Osa's New President Will Continue to Focus on Interoperability
Bentley: What's in store for OSA in 2009?
Gold:Well, we've had a good start. We've made a lot of progress with pulling together a lot of companies to help drive the message of interoperability and open solutions in the enterprise. But what we want to do is get a lot more traction. We want to be recognized as a thought leader or a business leader of driving open solutions for the enterprise into the business space. There are two parts to doing that.
Bentley: And they are?
Gold: One is driving standards. And we're definitely not talking about creating new standards. There are plenty of standards bodies already out there. But we want to drive existing standards.... The other is driving community around that effort.
Bentley: How did you come to these goals?

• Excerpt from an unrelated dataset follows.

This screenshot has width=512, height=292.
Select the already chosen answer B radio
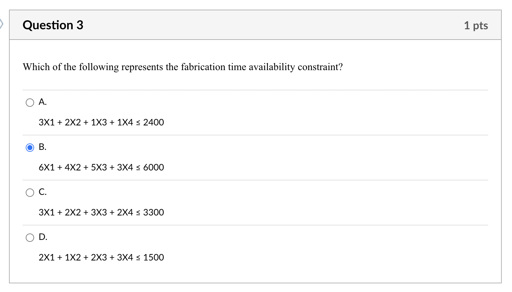coord(30,148)
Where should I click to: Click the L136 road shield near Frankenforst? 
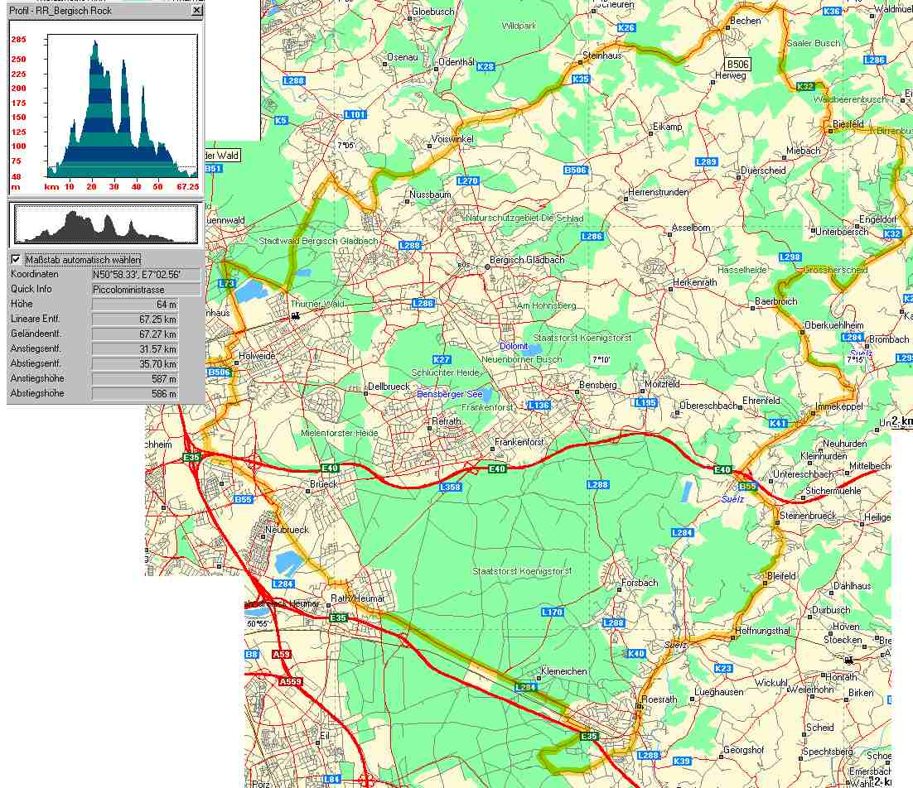click(x=539, y=405)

Gold: We looked at what enterprises are doing to achieve their objectives, and clearly open source is playing more and more of a role there. I don't know if you saw Gartner's report that came out a couple of days ago. I don't know how many companies they surveyed, but they said 85 percent of them were using open source, and about half of those were in mission-critical application environments. Open source is making substantial inroads into the main pieces of the enterprise.
The challenge is, the world out there is hybrid. No one's using pure open source anywhere, or pure proprietary. There's a mix of legacy and commercial and open source. So how do you integrate it all together? That's one of the things that a lot of people are struggling with, particularly in the current climate. There are these great open source pieces where I can save costs, but how do I really use them? I'm not going to throw away what I have and replace it with open source. I am willing to consider how I can leverage open source in a modular way where it makes sense in my existing environment. Maybe start to wrap services around my legacy components and start building a service-oriented architecture, that kind of thing.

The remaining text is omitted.